HD Bonus Content: Any Exclusive Goodies in There?

  • Deleted Scenes (HD, 13 min) - Eleven deleted scenes are viewable separately or together, including an alternate ending. Mostly just negligible bits and pieces, the most eventful inclusion here features more development for Luke's sudden change of heart, and we actual get to see the breakup on screen. It's not exactly revelatory stuff, but some might find it interesting.
  • Greta Gerwig: Leading Lady (HD, 4 min) - Here we get a standard promotional piece focused on how amazing Greta Gerwig is. Even though I admire the actress, there really isn't much to gain here.
  • The Filmmakers (HD, 3 min) - Another promotional featurette is included, this time focused on Daryl Wein and Zoe Lister-Jones. The cast and crew talk about the story, inspirations, the director's past work, and the filmmakers' style. Again, there are no real insights here.
  • Fox Movie Channel Presents: World Premiere (HD, 5 min) - Presented in 1080i, this is a look at the flick's premiere at the Tribeca Film Festival. Some red carpet cast and crew interviews are provided, and much is made of the film's supposedly rule breaking story. Again, this continues to baffle me.
  • Fox Movie Channel Presents: In Character with Greta Gerwig (HD, 5 min) - Also in 1080i, this is a decent interview with the film's star. Gerwig elaborates on her character and her approach to the role.

◆ **Provided data**
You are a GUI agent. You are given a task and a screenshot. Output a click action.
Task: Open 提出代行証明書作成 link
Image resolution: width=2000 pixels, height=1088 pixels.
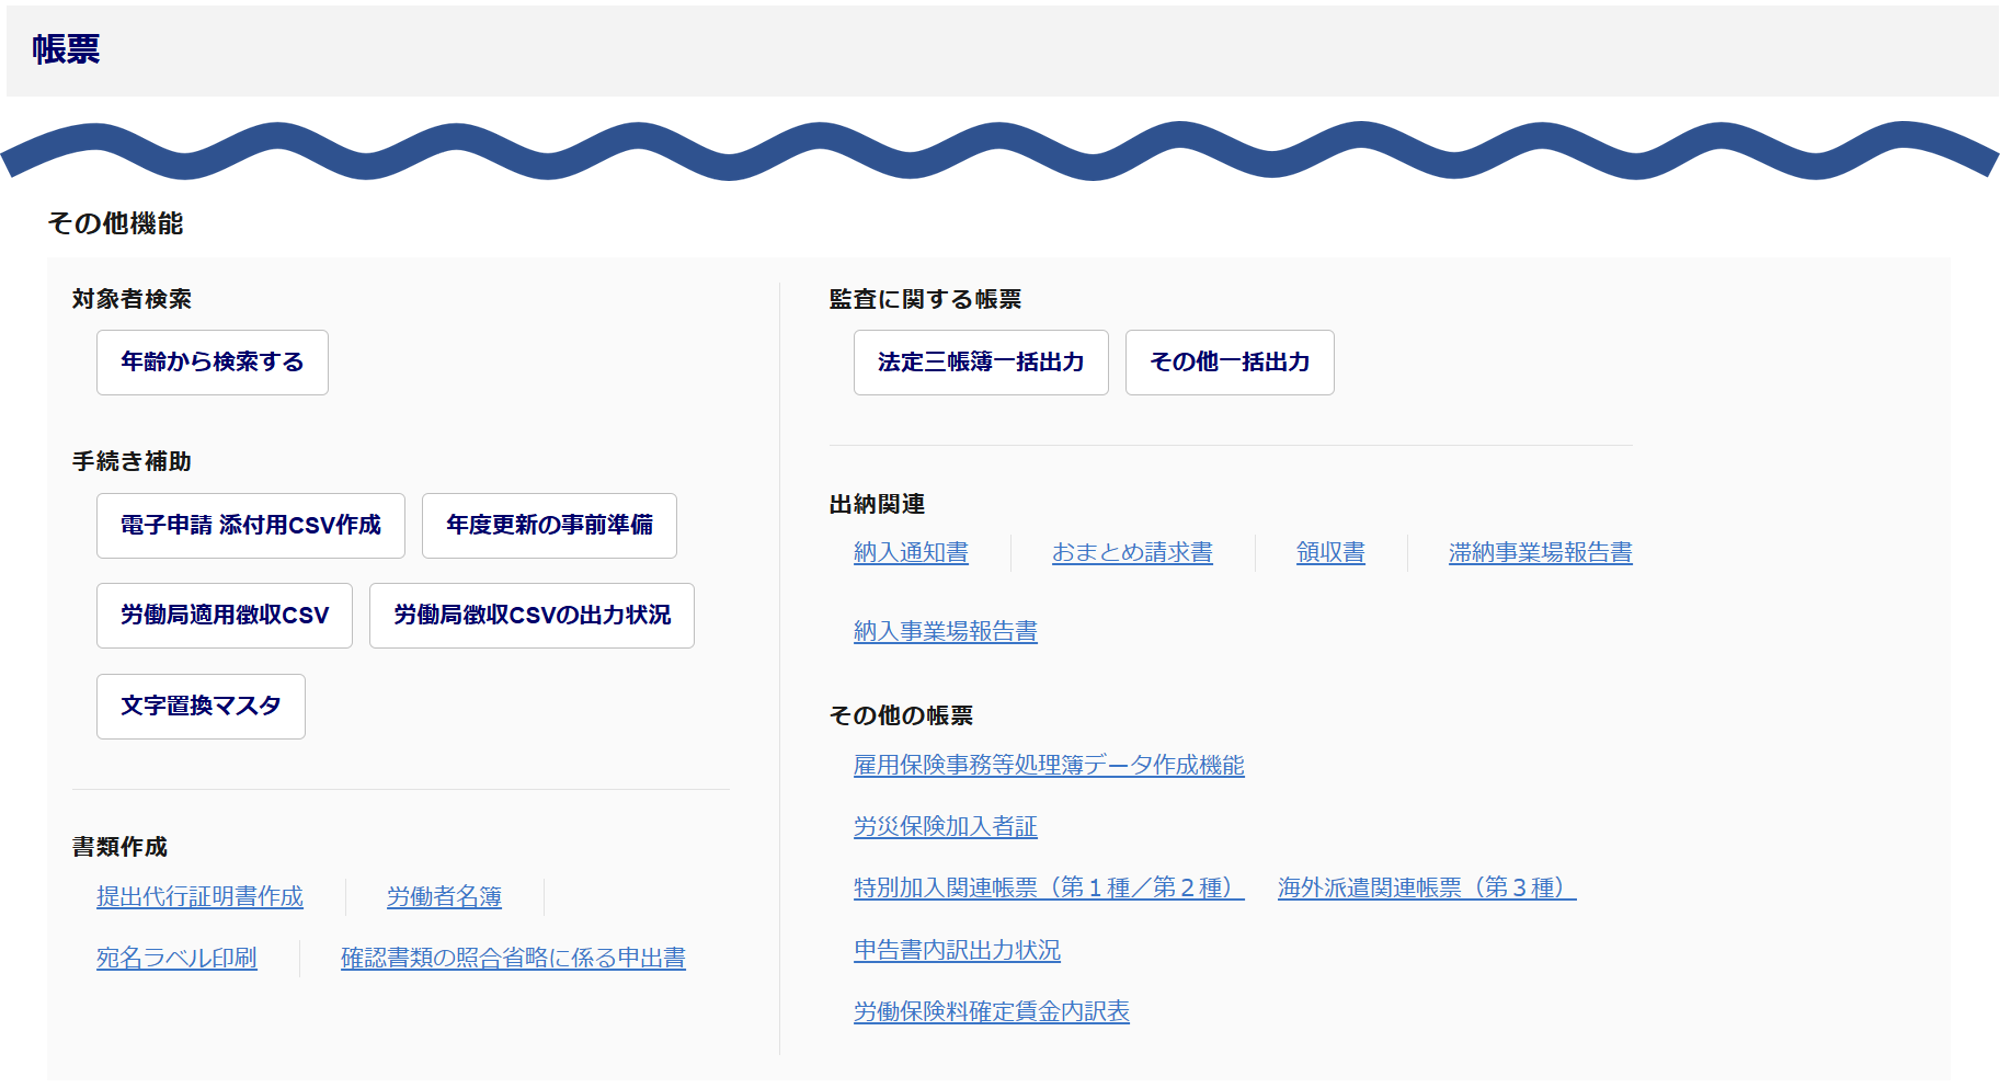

◆ **Stated goal**
Carry on the review of the disc's bonus features, picking up after its final sentence. The material plays no part in this exercise.

◆ **Response below**
Final Thoughts

'Lola Versus' is an unoriginal and meandering rom-com that features irritating, clichéd characters and recycled humor. Greta Gerwig's performance offers a few bright spots, but by and large the film just falls flat. The video transfer is solid, and while very basic, the audio gets the job done just fine. The supplements are mostly promotional fluff, and the commentary only serves to make me enjoy the film even less. While I really wanted to like this one, the more I think about it, the more it irritates me. Skip it.

Technical Specs

  • Blu-ray
  • BD-50 Disc
  • Region A

Video Resolution/Codec

  • 1080p/AVC MPEG-4

Aspect Ratio(s)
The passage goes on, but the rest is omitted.